**** TEXT UNDER STUDY ****
Astruc Remoch (sometimes spelled Raimuch) was a Jewish convert to Catholicism who made his mark in history by attempting the conversion of other Jews during the 14th century.

Remoch was a medical doctor in Fraga, Spain in the 14th century. He had contact with prominent Jews of his day, such as Benveniste ibn Labi of Saragossa.

In 1391, Astruc Remoch was baptized into the Roman Catholic Church, taking the name Francisco Dias-Carni. Following his conversion, Remoch's belief in the Catholic doctrine of Extra Ecclesiam Nulla Salus was so strong that he endangered his old Jewish friend En-Shealtiel Bonfos, (probably a son of the physician Isaac Bonfos born Shealtiel of Falces), in his efforts to get Bonfos to convert as well.

Remoch (Francisco) wrote a letter to his friend in Hebrew, critical of Judaism and supportive of the beliefs of Christianity. In response, Remoch received two letters. Bonfos composed a careful response to what was a very delicate topic during the Inquisition, avoiding any statements that the Church might find offensive.

The satirical poet Solomon ben Reuben Bonfed wrote his own much less careful reply to Remoch's arguments in a rhyming prose that attacked each of Remoch's arguments.

Solomon first apologizes for his interference in matters that are none of his business, then insists that as a Jew he cannot remain silent amidst the argument, and continues to argue that the Christian belief system was unsupportable, stating, "You twist and distort the Bible text to establish the Trinity."[1]
**** LISTED ENTRIES ****
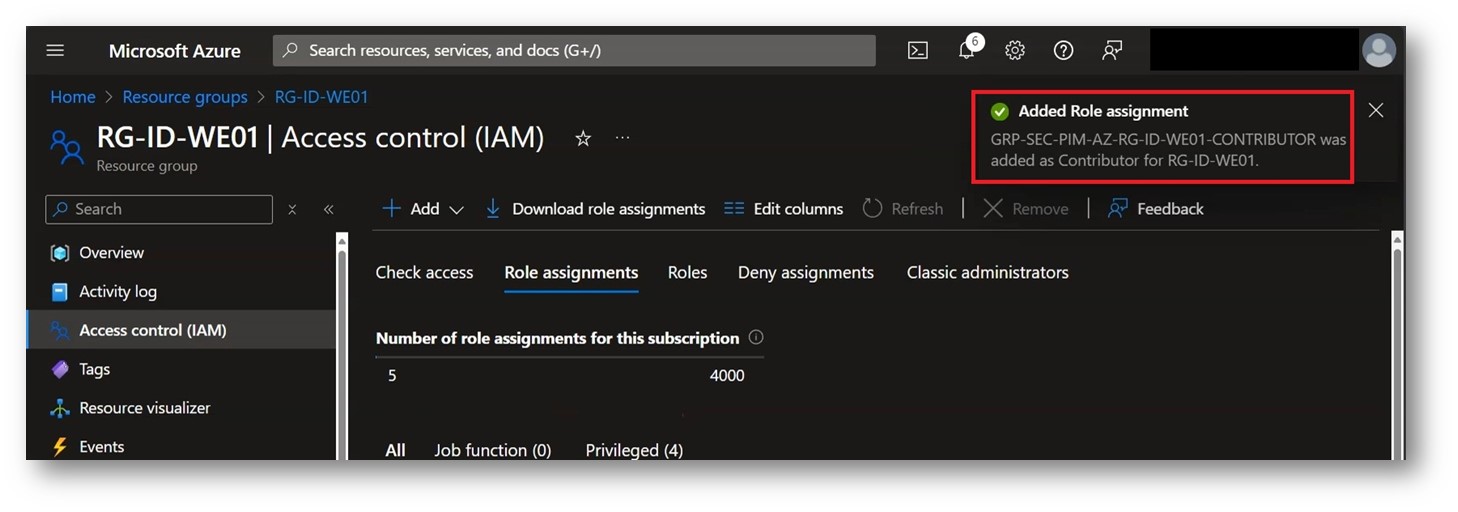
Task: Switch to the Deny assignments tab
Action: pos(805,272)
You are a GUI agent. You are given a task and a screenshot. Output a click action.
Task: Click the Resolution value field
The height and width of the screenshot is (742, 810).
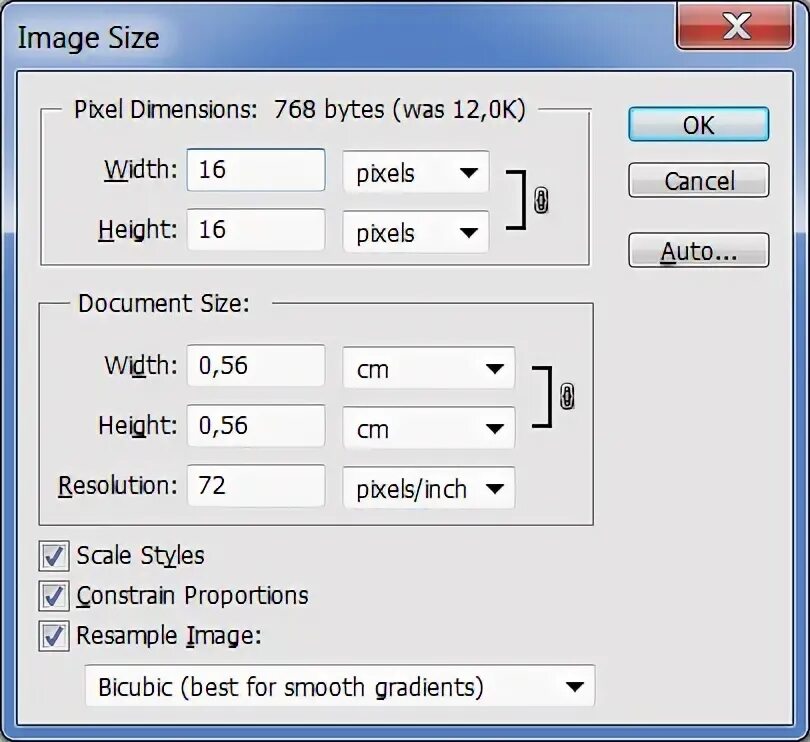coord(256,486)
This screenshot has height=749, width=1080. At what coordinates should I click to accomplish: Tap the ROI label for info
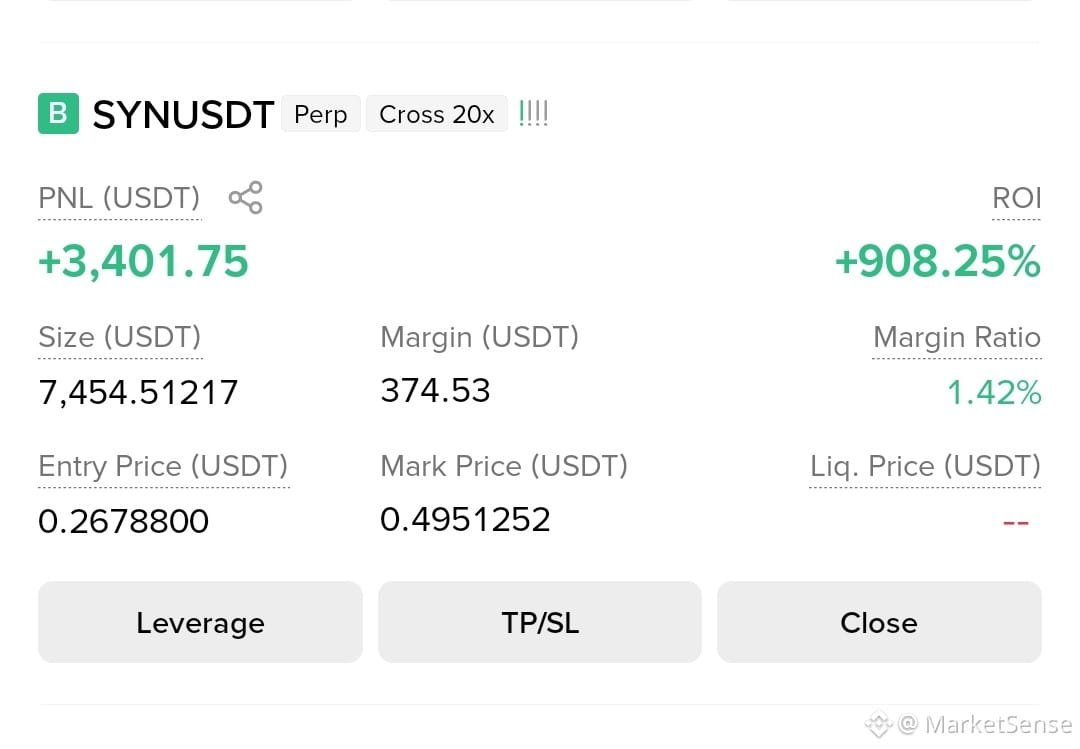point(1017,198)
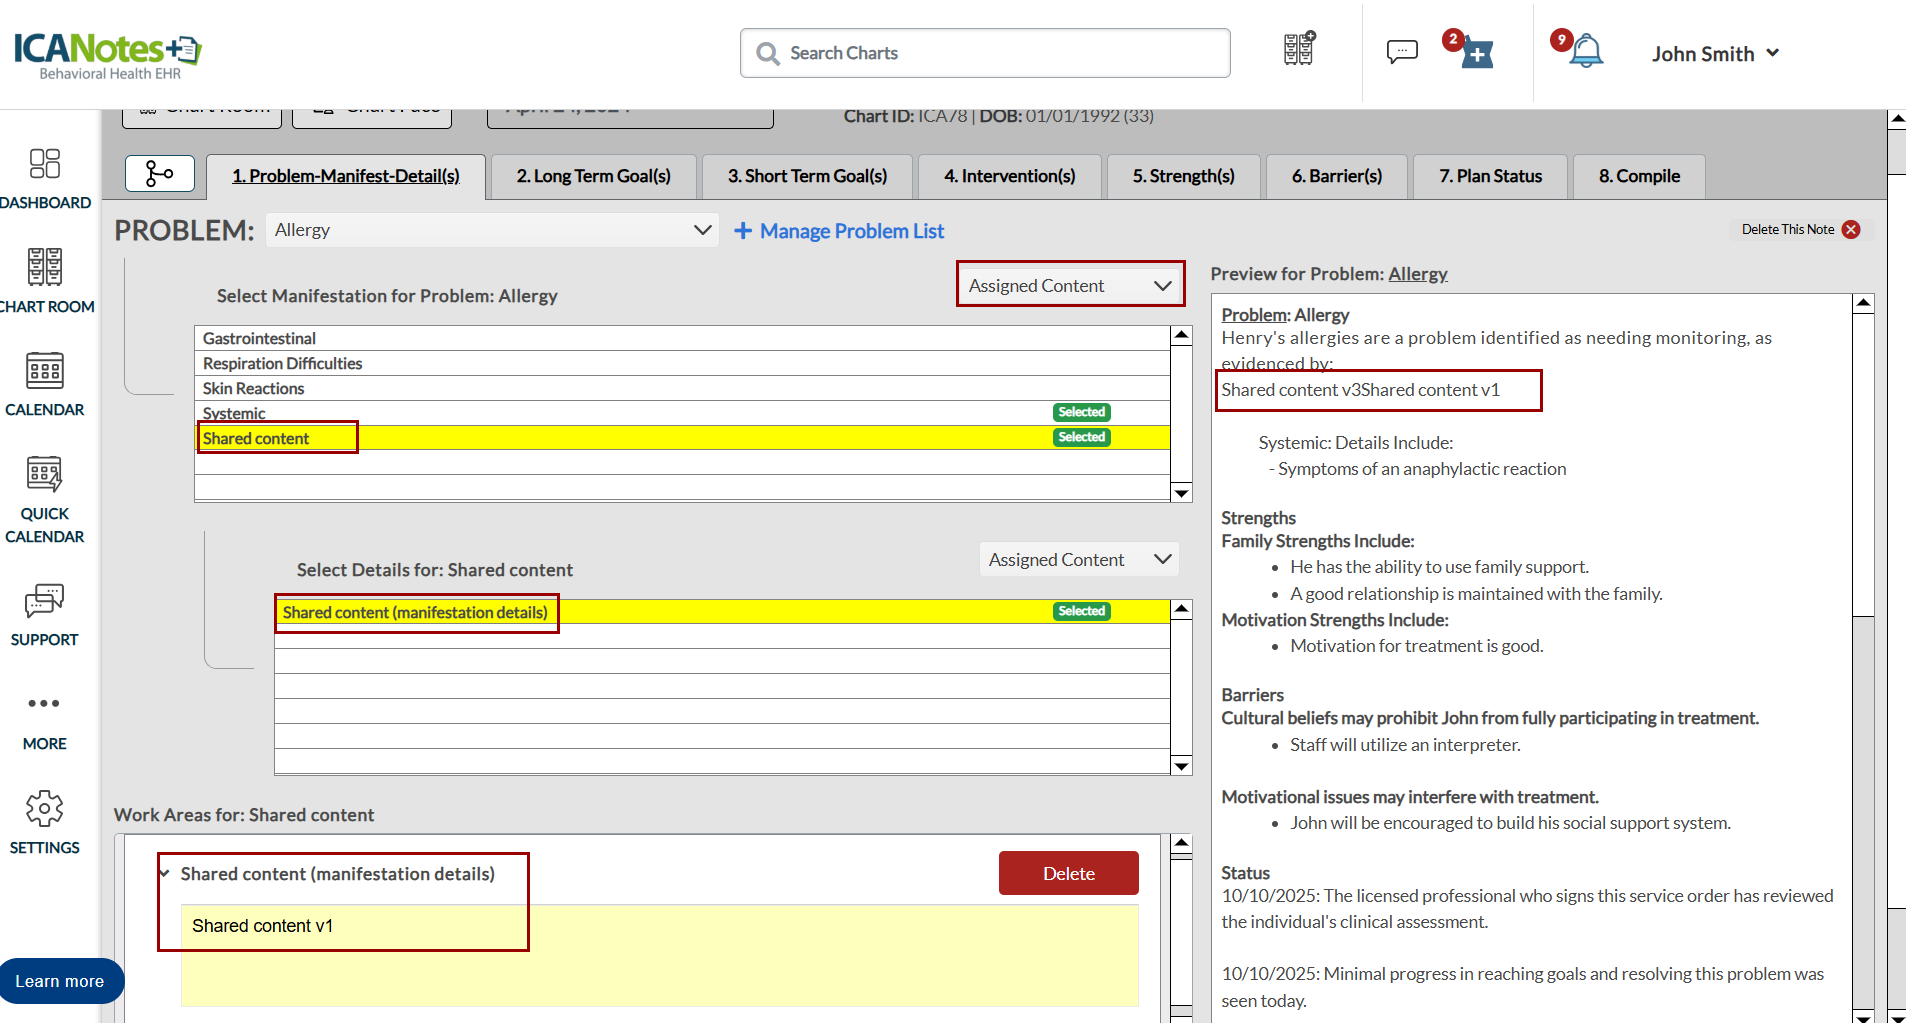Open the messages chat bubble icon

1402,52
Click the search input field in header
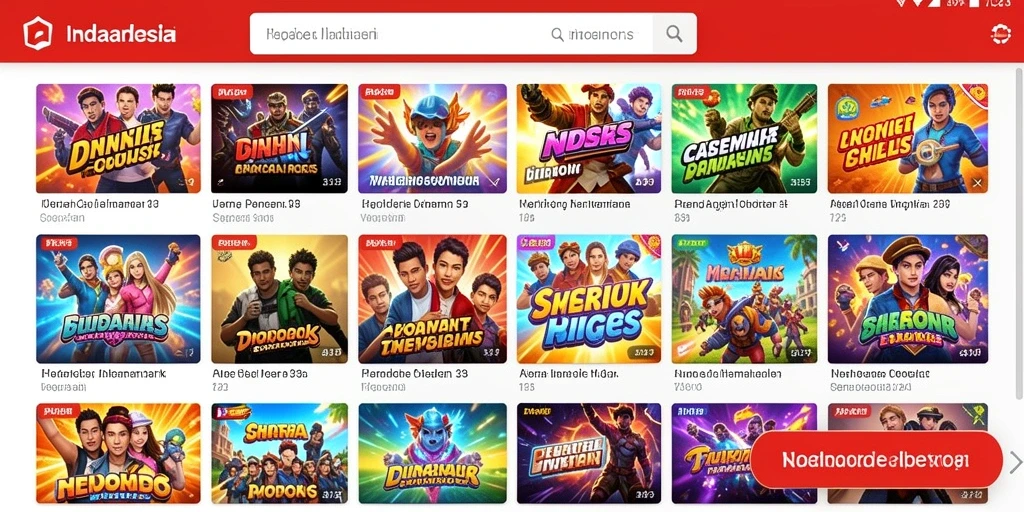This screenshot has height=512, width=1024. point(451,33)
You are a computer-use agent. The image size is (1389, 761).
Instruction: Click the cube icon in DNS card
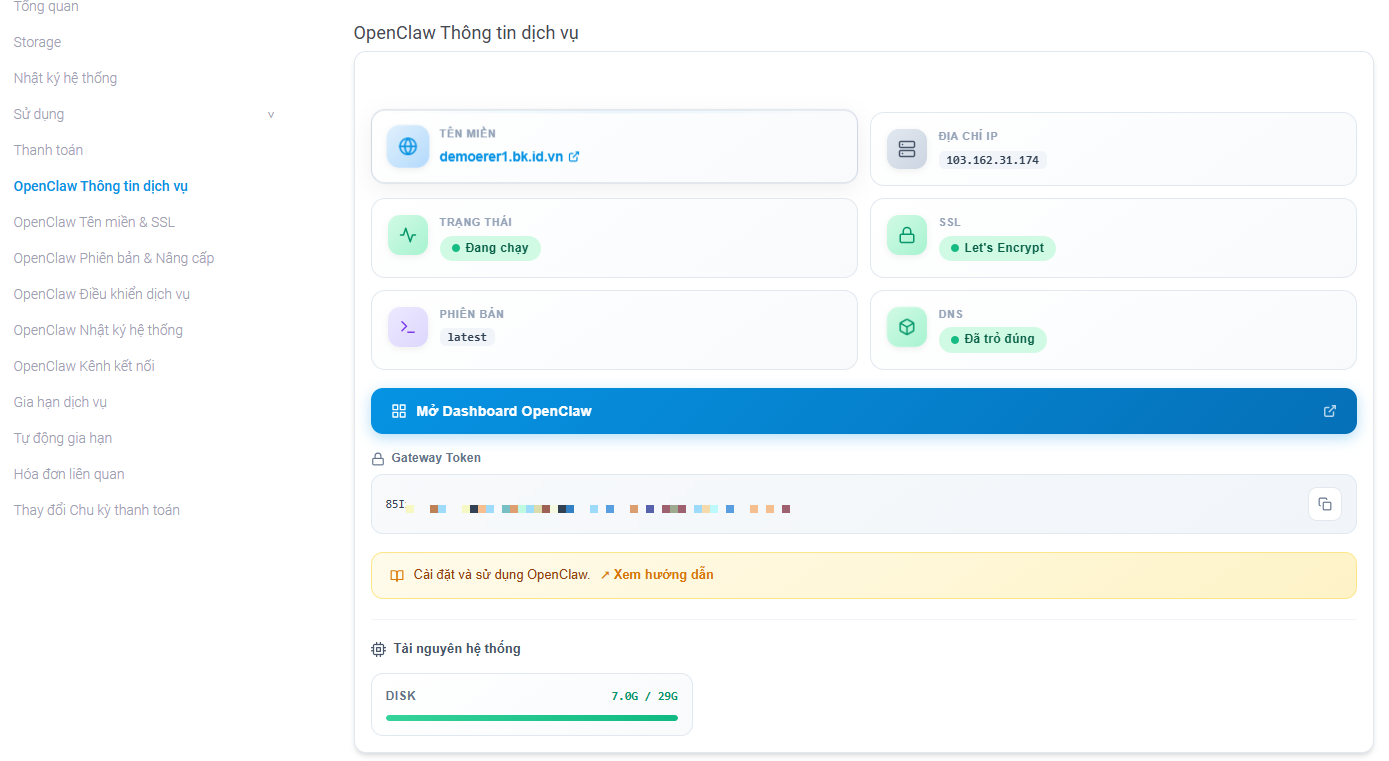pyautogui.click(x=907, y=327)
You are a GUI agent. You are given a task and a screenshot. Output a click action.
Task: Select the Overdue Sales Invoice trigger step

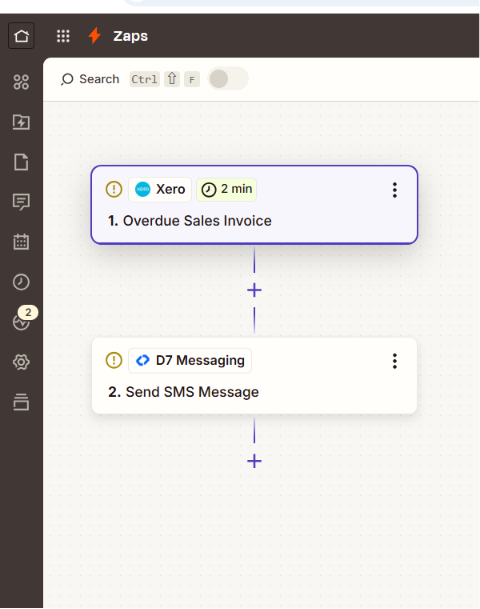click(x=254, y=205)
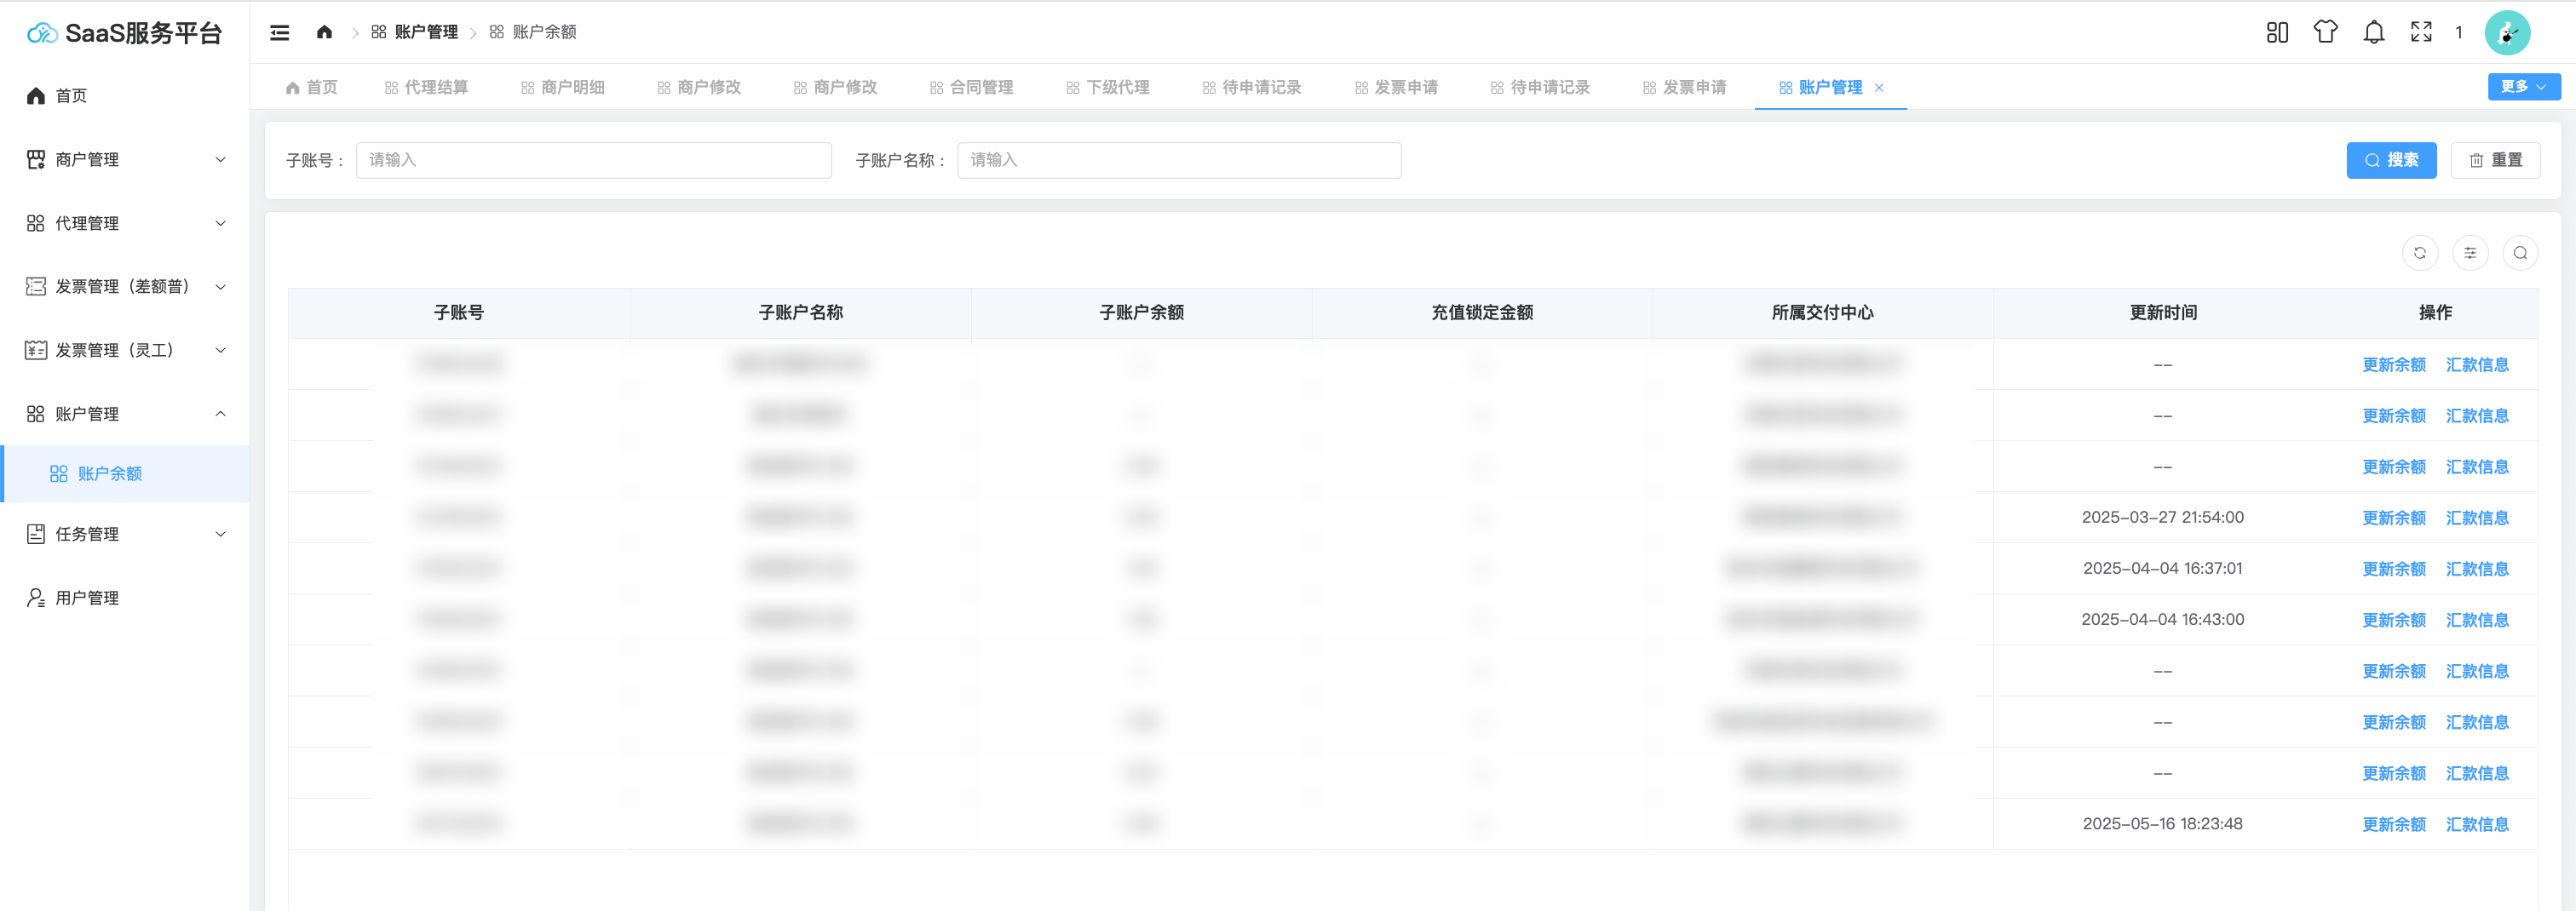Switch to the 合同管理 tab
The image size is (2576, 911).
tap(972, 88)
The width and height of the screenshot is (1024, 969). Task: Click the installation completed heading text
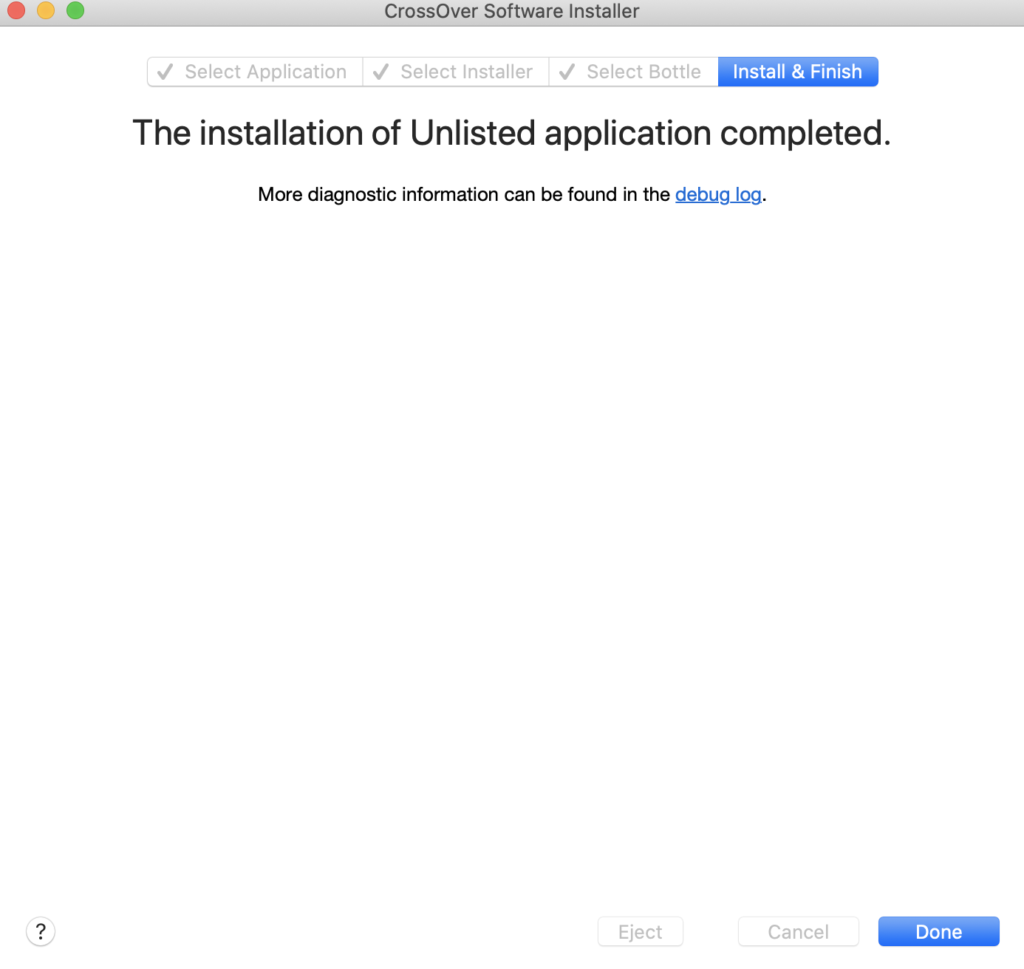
****
#### [YOUR GOAL]
Revise the text on Astruc Remoch by rewriting everything from "In 1391, Astruc" down to "of Remoch's arguments." with "rhyming prose" changed to "rhymed verse". The material comes from a separate source unrelated to the text on Astruc Remoch.

#### [YOUR SOLUTION]
In 1391, Astruc Remoch was baptized into the Roman Catholic Church, taking the name Francisco Dias-Carni. Following his conversion, Remoch's belief in the Catholic doctrine of Extra Ecclesiam Nulla Salus was so strong that he endangered his old Jewish friend En-Shealtiel Bonfos, (probably a son of the physician Isaac Bonfos born Shealtiel of Falces), in his efforts to get Bonfos to convert as well.

Remoch (Francisco) wrote a letter to his friend in Hebrew, critical of Judaism and supportive of the beliefs of Christianity. In response, Remoch received two letters. Bonfos composed a careful response to what was a very delicate topic during the Inquisition, avoiding any statements that the Church might find offensive.

The satirical poet Solomon ben Reuben Bonfed wrote his own much less careful reply to Remoch's arguments in a rhymed verse that attacked each of Remoch's arguments.